====== Text to read ======
# Country Style Ribs



## redneck69 (Apr 23, 2012)

it was a very nice day out yesterday and decided to do some ribs on the off set while i was doing some yard work.

1 pack csr's

fat boys general purpose rub

sweet baby rays BBQ sauce

pecan wood (found some in TX when i was there early this month)

got the smoker up and rolling at 225 and tossed the dry rubbed ribs on and a couple of chicken breasts with some beer can rub on them

heat stayed between 205 and 240 while i was doing some yard work

left the ribs on for about 2 1/2 hours, than i wrapped them in some foil with sweet baby rays sauce for another hour




















nice smoke ring, with some great flavor...i'll be doing these again in the future.

thanx for looking


----------



## smokinhusker (Apr 23, 2012)

Those look great! Nice job!


----------



## eman (Apr 23, 2012)

Ok i'm hungry AGAIN.


----------



## scarbelly (Apr 23, 2012)

Those look really good


----------



## sumosmoke (Apr 23, 2012)

Always wanted to try country ribs ... yum ...


----------



## duck of death (Apr 23, 2012)

Yummy


----------



## harleysmoker (Apr 23, 2012)

Looks good! I always see country ribs at grocery on sale cheap, I will have to try them now!


----------



## rtbbq2 (Apr 24, 2012)

Looks awesome. Nicely done...


----------



## jp61 (Apr 24, 2012)

Haven't smoked any country style ribs *yet*, don't think I've ever ate any either but, those ribs look really good. Job well done!


----------



## redneck69 (Apr 24, 2012)

thank you everyone!


----------



## soslow (Apr 24, 2012)

They look great, Makes me hungry!

You put sauce on and then wrapped with foil I have never tried this will give it a go.

look good


----------



## gersus (Apr 24, 2012)

Man that looks great!
====== Data lines ======
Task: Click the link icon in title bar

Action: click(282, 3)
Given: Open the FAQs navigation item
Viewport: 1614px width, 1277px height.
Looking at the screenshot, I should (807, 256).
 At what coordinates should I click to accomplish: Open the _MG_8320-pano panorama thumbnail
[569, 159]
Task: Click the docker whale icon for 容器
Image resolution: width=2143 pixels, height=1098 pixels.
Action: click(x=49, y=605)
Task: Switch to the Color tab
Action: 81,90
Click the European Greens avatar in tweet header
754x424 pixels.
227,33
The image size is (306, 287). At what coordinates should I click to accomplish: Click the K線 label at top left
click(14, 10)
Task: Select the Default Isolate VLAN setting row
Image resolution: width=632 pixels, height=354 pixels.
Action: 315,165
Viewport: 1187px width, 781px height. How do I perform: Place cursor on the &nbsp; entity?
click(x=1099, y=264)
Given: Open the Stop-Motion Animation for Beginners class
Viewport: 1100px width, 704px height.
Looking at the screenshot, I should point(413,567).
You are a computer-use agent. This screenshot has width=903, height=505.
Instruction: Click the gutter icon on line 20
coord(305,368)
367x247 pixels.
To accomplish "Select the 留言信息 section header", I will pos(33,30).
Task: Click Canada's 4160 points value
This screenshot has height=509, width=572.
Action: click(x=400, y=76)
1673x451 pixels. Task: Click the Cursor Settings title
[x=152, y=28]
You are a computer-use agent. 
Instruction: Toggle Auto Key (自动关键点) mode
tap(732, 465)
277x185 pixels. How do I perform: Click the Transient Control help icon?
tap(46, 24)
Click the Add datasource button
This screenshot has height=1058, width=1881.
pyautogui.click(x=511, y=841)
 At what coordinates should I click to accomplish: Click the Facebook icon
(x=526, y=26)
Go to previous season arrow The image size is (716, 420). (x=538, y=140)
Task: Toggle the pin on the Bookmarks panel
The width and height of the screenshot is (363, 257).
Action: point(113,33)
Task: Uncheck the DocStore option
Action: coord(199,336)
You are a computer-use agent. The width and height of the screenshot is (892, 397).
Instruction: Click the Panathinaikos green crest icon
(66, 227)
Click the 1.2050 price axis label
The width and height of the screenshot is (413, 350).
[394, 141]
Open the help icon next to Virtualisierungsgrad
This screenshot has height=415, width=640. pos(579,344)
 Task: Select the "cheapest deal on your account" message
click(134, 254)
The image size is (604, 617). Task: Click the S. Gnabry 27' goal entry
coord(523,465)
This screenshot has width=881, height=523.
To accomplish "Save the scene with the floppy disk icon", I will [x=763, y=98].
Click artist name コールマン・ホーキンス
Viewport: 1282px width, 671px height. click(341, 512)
======
> **Exercise task**
Continue the country-style ribs thread from its last post by writing a few more replies in the same forum style.

> **Reply to the exercise**
----------



## bamajon (Apr 25, 2012)

Wow looks great. I've never tried doing country style ribs on the smoker. Grilled em plenty of times. They look good and juicy.


----------



## mixer60 (Apr 26, 2012)

Those look Yummy!!!


----------



## philh (Apr 26, 2012)

Those look mighty tasty.. Going to have to do some..

Thanks for the pics..


----------



## ellisair (Apr 27, 2012)

Delicious!

Great job!


----------



## chubbabubba (Apr 27, 2012)

Man, I'm loving smoked ribs but those country style ribs are looking good to. I may have to try them someday. Thanks for share, look delish!


----------



## venture (Apr 28, 2012)

Great looking CSR's!

Good luck and good smoking.


----------



## mkfan 17 (Apr 29, 2012)

Looks awesome!!  Just did some myself last week!!  One of my fav's because they are so darn cheap!!!!!   Going to have to have a replay soon after seeing your post!


----------



## bryantom (Aug 11, 2012)

Looks great, did you change the temp after wrapping them in the foil??


----------



## redneck69 (Aug 13, 2012)

Bryantom said:


> Looks great, did you change the temp after wrapping them in the foil??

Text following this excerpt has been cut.